Encore très peu d’échanges de correcteurs

Ah, les corrections ! Voilà un vaste chantier d’harmonisation à peine lancé, même si « les notations se rapprochent de plus en plus grâce au travail effectué dans ce sens par l’ANFPP », salue Roger Halegouet. « J’aimerais bien que l’on échange les correcteurs, lance Olivier Allo, vice-président de l’ANFPP. Mais pour l’instant, nous n’en sommes qu’à l’harmonisation des cours et des sujets. » À quelques très rares exceptions près cependant, comme au sein de l’interacadémie du Grand Est, ainsi qu’en témoigne Olivier Kirsch : « Les CFA de Talant et de Besançon échangent des correcteurs pour l’épreuve pratique – à l’origine de 90 à 95 % des échecs à l’examen – depuis la session 2000. Une commission mixte a été mise en place comprenant un correcteur de Besançon, un correcteur de Talant et un professionnel. Cela a été difficile lors des deux premières années, mais nous corrigeons aujourd’hui dans les mêmes conditions. » Voilà sans aucun doute un exemple à suivre jusqu’à parvenir à un examen interacadémique à l’échelle nationale.

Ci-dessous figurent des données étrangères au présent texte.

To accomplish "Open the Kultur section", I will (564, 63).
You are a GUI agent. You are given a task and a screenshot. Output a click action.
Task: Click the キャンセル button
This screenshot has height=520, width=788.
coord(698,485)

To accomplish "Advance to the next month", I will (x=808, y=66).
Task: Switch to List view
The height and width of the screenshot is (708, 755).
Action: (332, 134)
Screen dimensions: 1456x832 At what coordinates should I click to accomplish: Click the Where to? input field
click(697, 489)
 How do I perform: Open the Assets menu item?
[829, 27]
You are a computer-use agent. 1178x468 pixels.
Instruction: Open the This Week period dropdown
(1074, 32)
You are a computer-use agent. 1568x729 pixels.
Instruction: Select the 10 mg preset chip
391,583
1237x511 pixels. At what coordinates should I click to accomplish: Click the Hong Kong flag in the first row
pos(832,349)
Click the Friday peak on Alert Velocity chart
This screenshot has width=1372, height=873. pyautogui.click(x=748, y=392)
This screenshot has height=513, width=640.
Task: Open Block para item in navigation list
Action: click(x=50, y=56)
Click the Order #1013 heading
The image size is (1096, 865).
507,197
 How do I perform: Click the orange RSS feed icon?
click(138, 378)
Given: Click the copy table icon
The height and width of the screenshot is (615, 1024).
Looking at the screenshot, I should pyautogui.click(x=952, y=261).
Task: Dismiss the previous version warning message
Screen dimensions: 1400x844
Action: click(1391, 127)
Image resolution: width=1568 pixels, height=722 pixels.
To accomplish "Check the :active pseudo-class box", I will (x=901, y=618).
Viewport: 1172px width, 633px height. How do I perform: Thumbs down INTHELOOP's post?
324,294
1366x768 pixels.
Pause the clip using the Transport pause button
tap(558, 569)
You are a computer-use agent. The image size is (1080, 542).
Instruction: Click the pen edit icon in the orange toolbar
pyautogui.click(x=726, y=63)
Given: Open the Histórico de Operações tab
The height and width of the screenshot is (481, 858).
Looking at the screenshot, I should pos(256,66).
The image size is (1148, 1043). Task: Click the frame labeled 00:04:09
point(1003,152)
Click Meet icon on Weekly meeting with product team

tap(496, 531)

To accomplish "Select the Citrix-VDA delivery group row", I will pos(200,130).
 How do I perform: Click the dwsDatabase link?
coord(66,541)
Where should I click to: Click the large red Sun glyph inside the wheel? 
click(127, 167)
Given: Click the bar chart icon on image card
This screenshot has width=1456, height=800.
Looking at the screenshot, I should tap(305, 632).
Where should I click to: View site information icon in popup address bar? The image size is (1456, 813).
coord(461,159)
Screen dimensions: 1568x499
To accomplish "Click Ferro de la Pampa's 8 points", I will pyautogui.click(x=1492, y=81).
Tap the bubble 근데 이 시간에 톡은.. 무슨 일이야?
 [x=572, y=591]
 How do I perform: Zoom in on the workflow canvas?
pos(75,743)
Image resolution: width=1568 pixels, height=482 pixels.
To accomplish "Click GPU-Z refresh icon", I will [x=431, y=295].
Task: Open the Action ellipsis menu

En attendant, les modifications intervenant dès cette session 2004 (voir la rubrique « Repères ») semblent très généralement bien accueillies. « Nous ne pouvons pas être mécontents de la suppression du zéro éliminatoire parce que nous l’avons demandé, commente Roger Halegouet. Mais c’est de l’hypocrisie : un zéro à l’épreuve pratique sera de toute façon quasiment impossible à rattraper. En fait, c’est surtout pour arranger l’Éducation nationale qui avait trop de recours… Le seul cadeau fait aux élèves à partir de cette session 2004, c’est la suppression des notes négatives en cas de réponse fausse ou de non-réponse. Cela me semble tout à fait normal car dans la réalité de l’exercice, quand un préparateur ne sait pas, il demande au pharmacien. » Heureux candidats 2004 ? Rendez-vous dans quelques mois pour en juger à la lumière des résultats…

Content

« Fidèles à notre méthodologie »

Je suis bien évidemment très heureuse vis-à-vis des jeunes, des maîtres d’apprentissage et des enseignants. Le travail des jeunes en formation s’est révélé payant. Je suis satisfaite de la collaboration avec les maîtres d’apprentissage qui participent à ce résultat. Enfin, je rends hommage à l’équipe pédagogique qui ne ménage pas ses efforts et fait preuve de disponibilité pour obtenir de tels résultats. Nous savourons ces résultats mais, rien n’est jamais acquis. Avec chaque promotion, c’est un nouveau challenge. Nous ne sommes pas à l’abri d’un échec. Mais d’année en année, nous gardons la même méthodologie pour offrir le plus de chance à nos élèves : contrôle trimestriel, deux examens blancs en deuxième année.

Florence Hertel

Responsable de formation du CFA de pharmacie d’Avignon

Pas content

« 2003 : un accident de parcours »

Si ce palmarès avait été réalisé l’an dernier, nous serions dans le peloton de tête avec un taux de réussite de 92 % et depuis trois ans, nous étions au-dessus de 80 %. Je considère l’année 2003 comme un accident sur l’ensemble de l’académie de Lille qui a chuté d’environ 20 %. Nous avons essayé d’analyser cet échec. La majorité des élèves ont été éliminés au commentaire technique écrit. Curieusement, ils sont passés à côté d’une dose maximale dépassée, trop évidente et ont donc cherché des anomalies qui n’existaient pas. J’espère bien des résultats plus satisfaisants pour 2004. Ce n’est pas gagné d’autant que nous présenterons 90 candidats contre 46 l’an dernier et pratiquement tous les élèves sont désormais formés en deux ans. Sans compter les réformes annoncées pour la session prochaine.